The Ecumenical Councils of Trent and Vatican I and the Creed of Pius IV all require us to:
…accept the Holy Scripture according to that sense which holy mother the Church hath held, and doth hold, and to whom it belongeth to judge the true sense and interpretations of the Scriptures [and] never take and interpret them otherwise than according to the unanimous consent of the Fathers.
If is often said that the Church has, in fact, only very rarely defined the precise meaning of a biblical passage. Whether or not that is true one clear instance of such a definition is the Bull Unam Sanctam which has very precise teaching concerning Luke 22:35-38 and John 18:11. In ordering the disciples to buy a sword if they had not one already, and in telling them that two swords are enough, and in ordering Peter to sheath his sword Our Lord laid out the precise nature of the jurisdiction of the sacramental hierarchy and the Supreme Pontiff over the temporal power.
Both the temporal and the spiritual power are intrinsic to the Church. The spiritual sword is to be exercised for the specific ends for which the Church was instituted and by the members of the ecclesiastical hierarchy. In contrast, the temporal sword must be exercised by members of the Church but cannot be wielded by the members of the ecclesiastical hierarchy (although they may confiscate it if it is misused and assign it to another) because it is not a means by which the specific ends of the Church may be advanced.
What rarely seems to attract much notice is the reason Our Lord gave for this arrangement:
And he said to them: When I sent you without purse, and scrip, and shoes, did you want anything? But they said: Nothing. Then said he unto them: But now he that hath a purse, let him take it, and likewise a scrip; and he that hath not, let him sell his coat, and buy a sword. For I say to you, that this that is written must yet be fulfilled in me: And with the wicked was he reckoned. For the things concerning me have an end. But they said: Lord, behold here are two swords. And he said to them, It is enough.
The apostles are told to obtain a sword because Christ will be treated as a criminal. As Our Lord also said at the Last Supper “the servant is not greater than his master. If they have persecuted me, they will also persecute you: if they have kept my word, they will keep yours also.” The opposition between the Church and the world is such that the Apostles (and their successors) need to have the protection of force in order to function. Yet, a short time later when Peter uses his sword to try to defend the Lord he is rebuked. “Put up thy sword into thy scabbard”. The Apostles have two swords but they are permitted to wield only one. The word of God is in the power of the clergy the state is to be in the power of the laity.

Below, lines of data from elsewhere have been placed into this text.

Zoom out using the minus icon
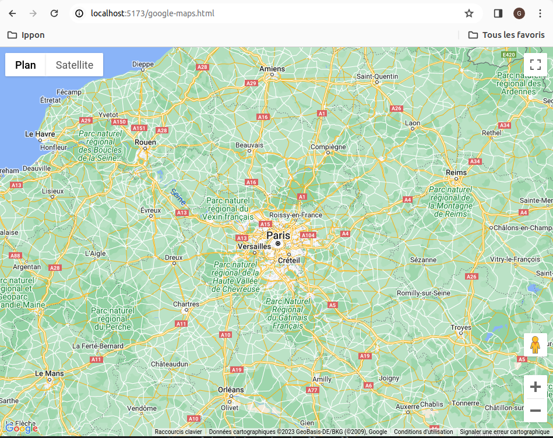Image resolution: width=553 pixels, height=438 pixels. (x=536, y=411)
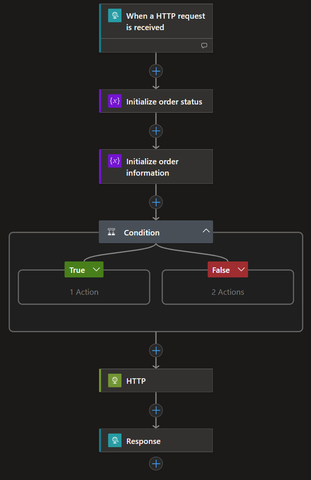Screen dimensions: 311x480
Task: Add a new step after Response
Action: tap(156, 464)
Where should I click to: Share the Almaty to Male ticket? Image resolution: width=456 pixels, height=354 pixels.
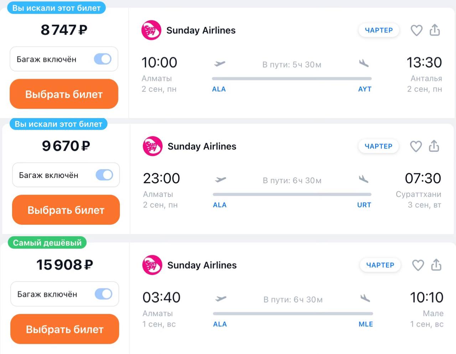tap(436, 265)
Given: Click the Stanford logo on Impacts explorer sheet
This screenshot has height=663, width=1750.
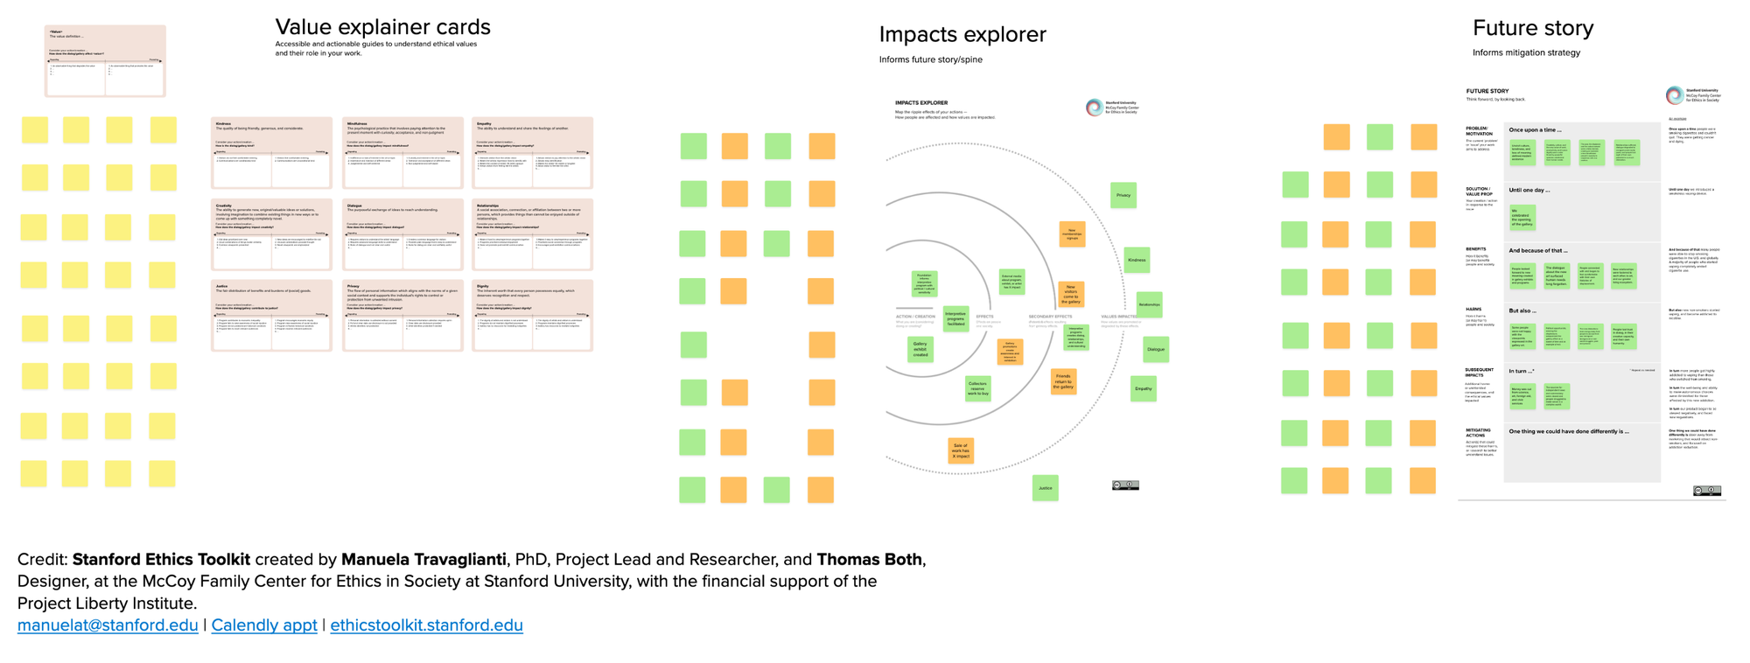Looking at the screenshot, I should click(1111, 108).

How does this fit with the prohibition on coercive conversion? The temporal sword of Christendom is essentially defensive. It is not ‘for’ the Church as Boniface VIII insists, it is wielded ‘by’ the Church (the lay faithful). The essential purposes of the Church cannot be advanced by violence but the non-ordained members of the Church can use the temporal sword to defend the Church from external persecution. Once the state is no longer in the hands of the Church this is not possible. So long as the state is non-Christian the Church’s business lies in buying the sword (bringing the temporal order by consent into the possession of the Church). Once it is purchased the sword may be drawn – but only by the laity – to stave off temporal impediments to the operation of the spiritual sword. We do not live by the sword. The life of Christendom is established and maintained by the peaceful spreading of the Gospel. However, once that life has reached the highest temporal level of social organisation the temporal sword can and should be drawn in its defence.
As St Cyril of Alexandria teaches:
He says sell his cloak, and buy a sword: for henceforth the question with all those who continue in the land will not be whether they possess anything or not, but whether they can exist and preserve their lives. For war shall befall them with such unendurable impetuosity, that nothing shall be able to stand against it.
At the beginning of the Song of Roland Charlemagne (in deference to his council) seeks to negotiate a temporal peace with Islam. He seeks to keep his cloak instead of buying a sword. He forgets the truth that he remembers later in the midst of battle with the Emir of Babylon: “Never to Paynims may I show love or peace.” The Lord tells us “the things concerning me have an end” there is no new revelation to dispense us from the unremitting opposition of the world. As Leo XIII teaches “Christians are born for combat”. The faithful must sell their cloaks and buy a sword because the state cannot simply be left in the hands of the pagans if the Church is to survive. This is why the Song ends with a weary Emperor roused from his bed by St Gabriel to carry on the war. He sought not first the Kingdom of God and His justice and so earthly peace is taken from him until he learns his lesson.